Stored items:
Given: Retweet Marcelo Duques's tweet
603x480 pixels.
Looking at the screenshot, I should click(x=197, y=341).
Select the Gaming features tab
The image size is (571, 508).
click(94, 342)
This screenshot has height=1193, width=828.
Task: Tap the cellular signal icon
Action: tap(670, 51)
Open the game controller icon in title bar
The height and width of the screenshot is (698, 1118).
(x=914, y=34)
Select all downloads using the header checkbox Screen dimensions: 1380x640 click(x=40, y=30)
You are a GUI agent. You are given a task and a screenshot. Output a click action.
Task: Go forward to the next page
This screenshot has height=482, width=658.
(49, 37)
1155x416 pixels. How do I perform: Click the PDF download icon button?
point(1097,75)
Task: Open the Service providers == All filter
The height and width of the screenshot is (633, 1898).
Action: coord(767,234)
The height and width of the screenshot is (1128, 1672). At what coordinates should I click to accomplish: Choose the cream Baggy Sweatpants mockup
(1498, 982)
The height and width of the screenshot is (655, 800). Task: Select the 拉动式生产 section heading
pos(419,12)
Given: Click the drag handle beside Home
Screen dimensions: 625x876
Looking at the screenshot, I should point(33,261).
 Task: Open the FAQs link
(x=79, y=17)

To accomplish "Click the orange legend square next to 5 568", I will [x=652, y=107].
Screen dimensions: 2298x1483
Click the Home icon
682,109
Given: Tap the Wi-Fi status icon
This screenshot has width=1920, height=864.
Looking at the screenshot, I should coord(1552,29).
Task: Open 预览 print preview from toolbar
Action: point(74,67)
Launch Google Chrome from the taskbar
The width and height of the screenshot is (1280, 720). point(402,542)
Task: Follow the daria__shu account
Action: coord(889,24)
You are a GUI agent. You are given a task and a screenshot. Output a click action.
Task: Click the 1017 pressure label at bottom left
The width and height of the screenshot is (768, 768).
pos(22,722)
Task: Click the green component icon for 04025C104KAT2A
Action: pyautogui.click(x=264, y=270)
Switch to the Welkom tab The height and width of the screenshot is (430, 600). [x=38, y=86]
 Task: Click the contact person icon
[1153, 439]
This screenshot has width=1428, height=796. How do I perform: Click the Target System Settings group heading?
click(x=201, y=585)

» **REQUIREMENT**
Starting with the first line of the entries and ending with the line that has "Select all downloads", copy each line exactly and add nothing.

» **EXERCISE SOLUTION**
Given: Retweet Marcelo Duques's tweet
603x480 pixels.
Looking at the screenshot, I should click(x=197, y=341).
Select the Gaming features tab
The image size is (571, 508).
click(94, 342)
This screenshot has height=1193, width=828.
Task: Tap the cellular signal icon
Action: tap(670, 51)
Open the game controller icon in title bar
The height and width of the screenshot is (698, 1118).
(x=914, y=34)
Select all downloads using the header checkbox Screen dimensions: 1380x640 click(x=40, y=30)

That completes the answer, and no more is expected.